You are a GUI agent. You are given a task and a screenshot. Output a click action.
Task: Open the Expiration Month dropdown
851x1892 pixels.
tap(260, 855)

##########

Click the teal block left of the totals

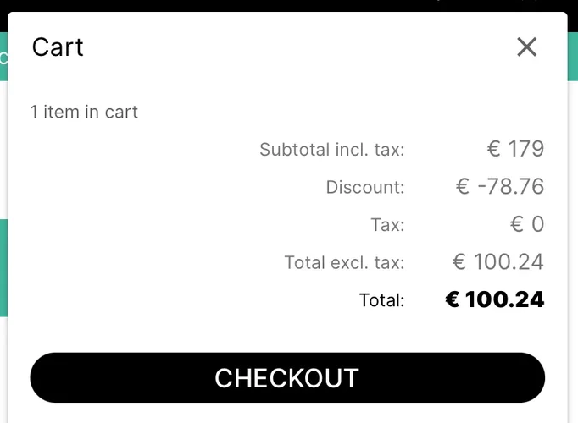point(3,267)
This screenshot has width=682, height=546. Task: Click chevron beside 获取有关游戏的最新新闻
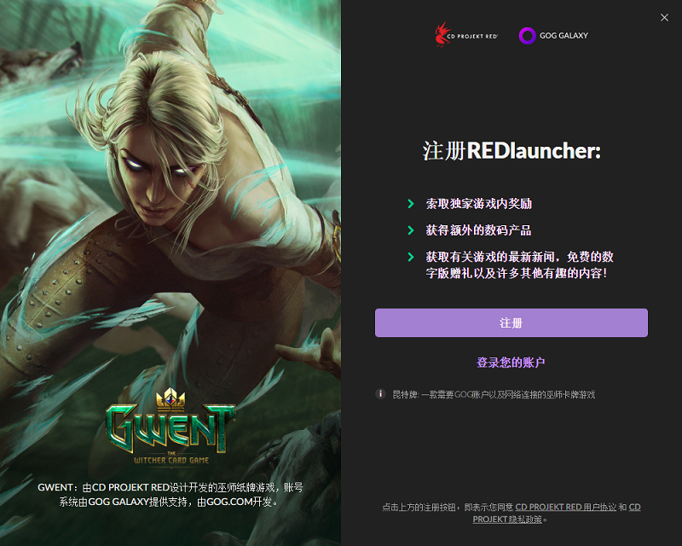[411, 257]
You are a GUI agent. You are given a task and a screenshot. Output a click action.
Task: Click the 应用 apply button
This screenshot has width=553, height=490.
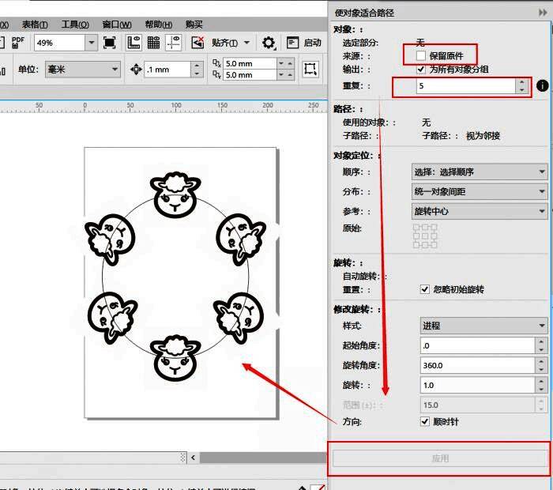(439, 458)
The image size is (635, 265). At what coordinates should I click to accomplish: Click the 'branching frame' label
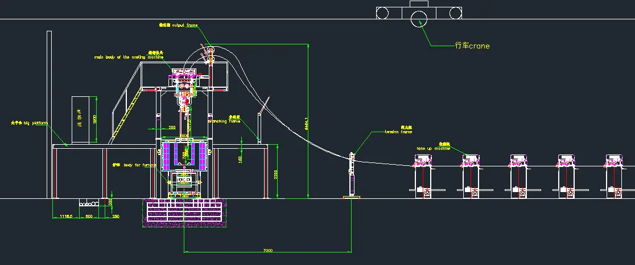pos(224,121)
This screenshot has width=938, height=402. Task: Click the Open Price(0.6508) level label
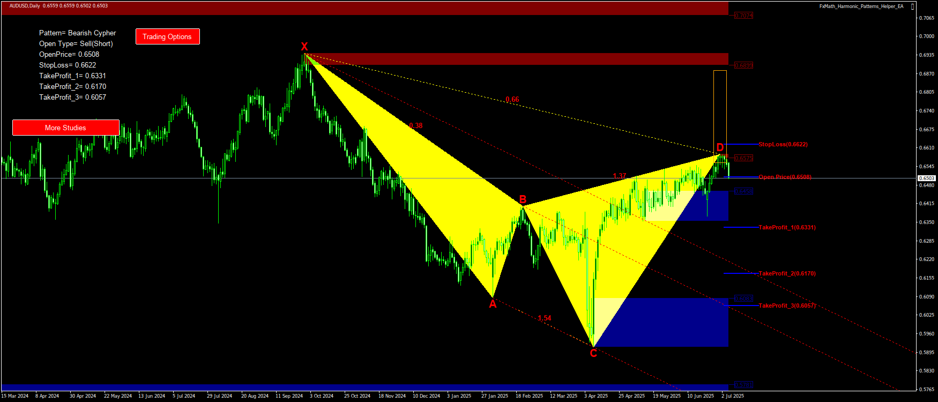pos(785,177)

##########

SET TASK | Arrange the data starting at the line that contains "The image size" and ending at the line that contains "pos(785,177)" as a two-column CSV with the columns instruction and click_point, giving one row per text and its answer. Put each value in a quoted field with line breaks turned into spaces, and leave the pictures out.

RESULT OF THE TASK |
instruction,click_point
"The image size is (635, 265). At what coordinates should I click to accomplish: Click the 'branching frame' label","pos(224,121)"
"This screenshot has width=938, height=402. Task: Click the Open Price(0.6508) level label","pos(785,177)"